(Copyright 2024 Point/Plover Metro Wire)

Column: Remember the heroes who work without flashing lights

By Dan Kontos

Admit it, when you hear the recognizable wail or yelp of an emergency vehicle siren, you stop and look. I know I do. It’s natural.

When you catch a glimpse of a fast moving squad car, fire engine, or ambulance, do you wonder what kind of emergency they are going to? Who is in trouble and requires urgent help? Do you ever try to put yourself in their shoes, and wonder what it must be like to race off to someone else’s crisis so you can aid them in their time of need?

Hometown heroes, plainly put. These men and women risk their own safety to come to our assistance in what could be the worst day of our lives. For them, it’s just another day at the office.

But not all heroes are equipped with flashing lights and piercing sirens. For some, you never get to see them. You can’t watch as they streak by, racing to save someone else. But they’re no less important to our safety, and our community.

Just the other day, while many of us were sleeping, or at least winding down our day, a life was saved. Not at someone’s house, or out on the highway, but behind impenetrable walls, tucked out of sight of the public and away from common scrutiny.

You see, one evening, a local man, and by all accounts a good and decent man, got himself into a little bit of trouble. Ok, a lot of trouble, when alcohol, emotions, and the dark side of life overcame common sense for a while. It happens.

Local law enforcement was called, and this man was taken into custody. Off to jail for the evening in order to calm the situation down, to have him account for his actions, and yes, to sober up.

The Portage County Jail is not a generally pleasant place, especially for those who are being held there. Jails can be very oppressive for those being held there. There is no getting around that. They are obviously designed to be secure, controlling, and generally safe. Portage County has been saddled with one of the worst jails in the State. I’ve detailed that all before many times. A fact that just adds on to the atmosphere of unpleasantness.

So when a drunken, upset, and embarrassed man is brought there, it can mess with his head a bit. Add to that the searches, the orange uniform, and the endless questions. Everything from personal information, like name, address, employment, and the like, to possible diseases and suicidal thoughts. Then it’s off to a solo holding cell for you to sleep it off and wait for the morning.

With a mattress slightly more comfortable then the concrete bed it covers, a wool blanket, and a pillow that would make Mike Lindell cry, you hear the slamming of a thick steel door, and know that you have no way to get out of this mess for now, as you look up to see the camera that watches your every move. Getting depressed yet?

Meanwhile, the staff of the jail go about their business. They distribute medications and food, book and release other inmates, schedule activities for the next day, physically check-in on secured prisoners, and a myriad of other administrative and mundane tasks that need to be done to maintain the safety and security of that mediocre facility.
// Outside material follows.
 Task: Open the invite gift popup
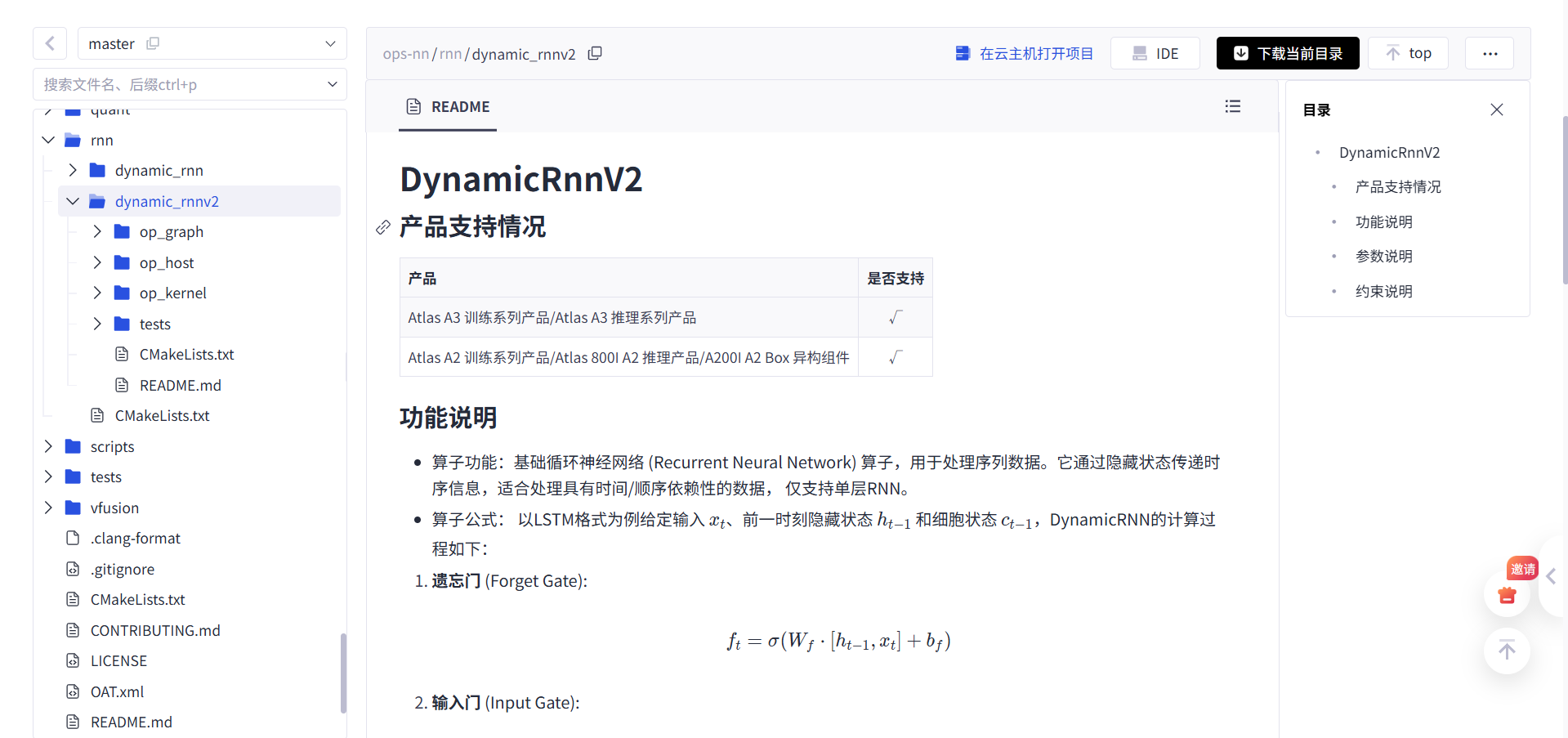[1507, 596]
All seems to be routine that evening, until the new guest allows himself to be overcome with grief and a sense of hopelessness. He sees a way out. Not wanting to wait to face his fate in the morning, he slips off his shirt, and in a desperate attempt to end the agony, he decides to tie his clothing off to an object to hang himself and end his life.

Meanwhile, what would be another humdrum evening is changed, as an alert corrections officer sees this on camera. Staff move in and save the man from himself. Crisis averted, and another life saved.

But why haven’t we heard of this, you may ask? Well, honestly, it’s not anything that reputable news outlets report on. The mental crisis of a person, as long as it doesn’t endanger someone else, is usually left to the privacy of that person. That, and it happens much more frequently than you may guess.

County leaders may not be happy for me saying this, but the design of the current jail only adds to the problem. It is a wonder that more people have not died in that facility. Oh, the phone calls I will get…

Look, this isn’t about the inadequacies of the jail. I’ll have more on that later. Trust me. This is about the staff. The men and women who serve, protect, and save every day. The professional corrections officers, armed only with their wits, and a few tools at their disposal, not only run a pretty tight ship, but quarantine our society from some pretty bad actors.

These heroes don’t get flashing lights. We don’t stop to see, then race by to help someone. We may not even really stop to consider their existence at all. But they are there, vitally serving our society in almost complete anonymity.

They work, day-in and day-out, in an environment that is less than perfect. They deal with the worst in society, as well as some decent folks who have found themselves in tough spots. Corrections officers are masters of interpersonal relations, experts in de-escalation, and when they have to be, pretty tough hombres. 

My hats off to them. Unsung heroes. I wish I could do more than just talk the talk, but wanted them to know that they are appreciated.

Perhaps the new members of the County Board will take the time to get to know these essential employees, and see what they have to deal with when deciding the fate of the new jail. The monkey is now squarely on your back. Congratulations on your election.

So, with that, let’s meet in the opinion section to talk about all of it, boldly, honestly, with an appreciation for all our public servants, and with a healthy respect for each other. Until then, remember that God loves you, and so do I.